* _WHAT YOU ARE ASKED TO DO_
From the data below, set down exactly the lines between the one holding "ഹർഷപുളകിതം, ഷഹാനയുടെ പ്രവാസം (106, 773)" and the one holding "Advertise with us (260, 2473)", inclusive, and no others.
-------- PROVIDED ENTRIES --------
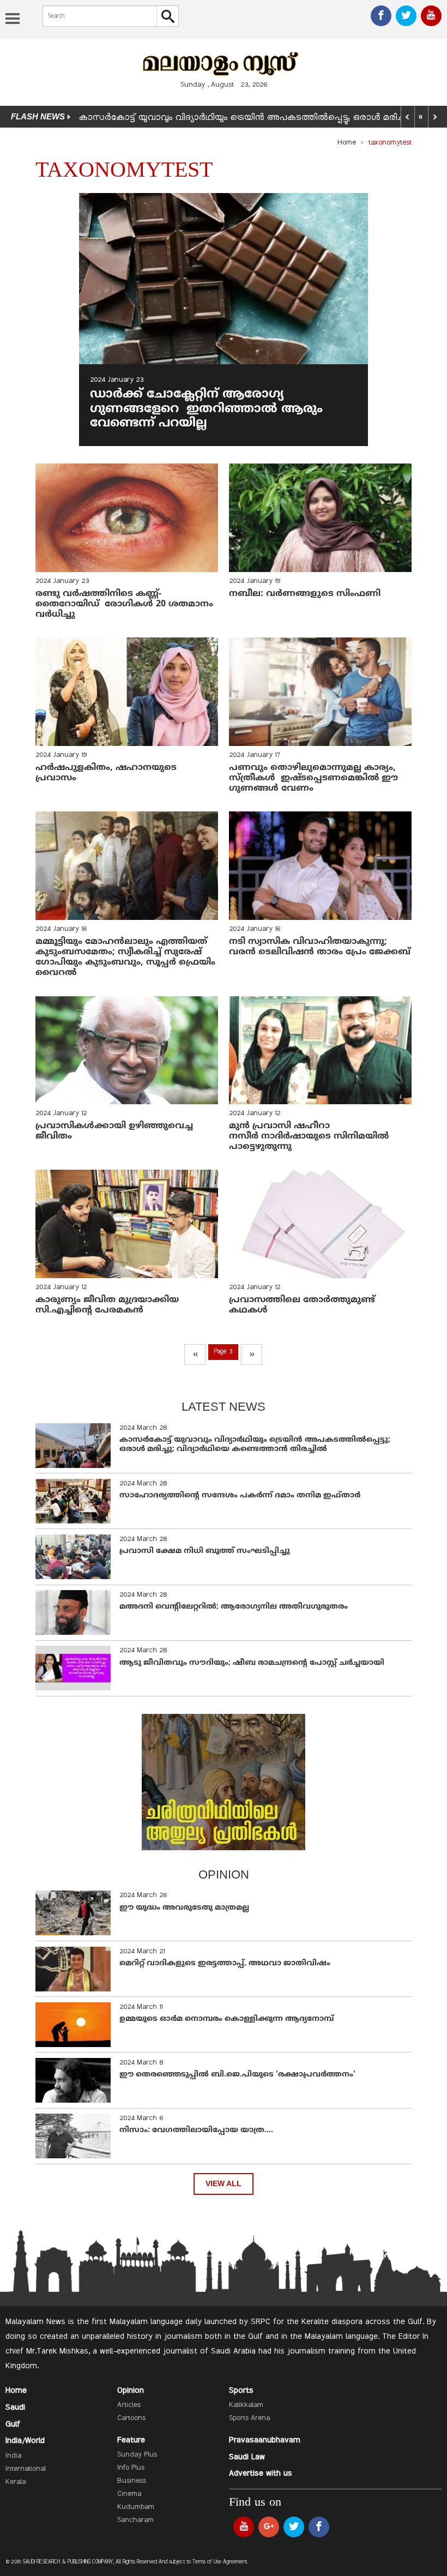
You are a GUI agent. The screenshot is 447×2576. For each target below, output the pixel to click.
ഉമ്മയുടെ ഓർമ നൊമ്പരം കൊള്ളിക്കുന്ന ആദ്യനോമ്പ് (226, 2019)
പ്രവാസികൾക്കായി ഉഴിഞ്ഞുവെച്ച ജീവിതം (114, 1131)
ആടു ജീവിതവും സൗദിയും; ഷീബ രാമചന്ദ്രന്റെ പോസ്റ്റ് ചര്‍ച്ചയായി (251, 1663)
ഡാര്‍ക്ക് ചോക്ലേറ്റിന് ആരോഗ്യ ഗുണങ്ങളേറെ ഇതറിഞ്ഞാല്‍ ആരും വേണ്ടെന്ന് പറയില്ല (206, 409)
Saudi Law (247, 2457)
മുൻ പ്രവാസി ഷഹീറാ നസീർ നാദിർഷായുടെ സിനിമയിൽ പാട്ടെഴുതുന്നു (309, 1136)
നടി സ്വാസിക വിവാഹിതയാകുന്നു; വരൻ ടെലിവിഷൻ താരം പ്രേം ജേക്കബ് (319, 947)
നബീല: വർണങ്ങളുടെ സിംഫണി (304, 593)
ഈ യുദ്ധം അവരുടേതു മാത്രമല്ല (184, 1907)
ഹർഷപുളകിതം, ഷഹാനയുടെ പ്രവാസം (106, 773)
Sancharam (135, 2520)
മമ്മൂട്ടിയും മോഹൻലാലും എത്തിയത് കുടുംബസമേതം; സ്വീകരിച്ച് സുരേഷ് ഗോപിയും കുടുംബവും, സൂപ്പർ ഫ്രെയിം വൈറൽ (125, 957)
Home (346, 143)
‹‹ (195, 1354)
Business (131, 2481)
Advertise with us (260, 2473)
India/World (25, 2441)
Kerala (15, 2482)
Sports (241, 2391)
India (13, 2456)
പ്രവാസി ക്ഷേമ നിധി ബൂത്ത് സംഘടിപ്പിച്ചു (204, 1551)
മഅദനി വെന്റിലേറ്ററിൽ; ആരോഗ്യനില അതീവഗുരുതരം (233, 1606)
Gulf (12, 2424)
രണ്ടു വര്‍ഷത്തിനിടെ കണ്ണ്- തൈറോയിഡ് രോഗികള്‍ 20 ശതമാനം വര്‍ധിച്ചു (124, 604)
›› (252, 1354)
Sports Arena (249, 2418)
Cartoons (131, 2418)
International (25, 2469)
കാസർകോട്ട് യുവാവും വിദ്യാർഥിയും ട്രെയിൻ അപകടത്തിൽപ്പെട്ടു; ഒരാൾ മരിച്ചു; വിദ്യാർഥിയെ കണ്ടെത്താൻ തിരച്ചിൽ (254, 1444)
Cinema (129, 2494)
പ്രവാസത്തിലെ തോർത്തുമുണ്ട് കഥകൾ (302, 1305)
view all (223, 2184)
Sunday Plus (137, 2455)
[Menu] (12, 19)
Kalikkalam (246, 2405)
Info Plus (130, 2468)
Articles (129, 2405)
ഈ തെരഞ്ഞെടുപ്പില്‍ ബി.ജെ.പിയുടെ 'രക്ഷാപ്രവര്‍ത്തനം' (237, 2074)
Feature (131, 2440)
--------
* _COMPLETED EXERCISE_
ഹർഷപുളകിതം, ഷഹാനയുടെ പ്രവാസം (106, 773)
Sancharam (135, 2520)
മമ്മൂട്ടിയും മോഹൻലാലും എത്തിയത് കുടുംബസമേതം; സ്വീകരിച്ച് സുരേഷ് ഗോപിയും കുടുംബവും, സൂപ്പർ ഫ്രെയിം വൈറൽ (125, 957)
Home (346, 143)
‹‹ (195, 1354)
Business (131, 2481)
Advertise with us (260, 2473)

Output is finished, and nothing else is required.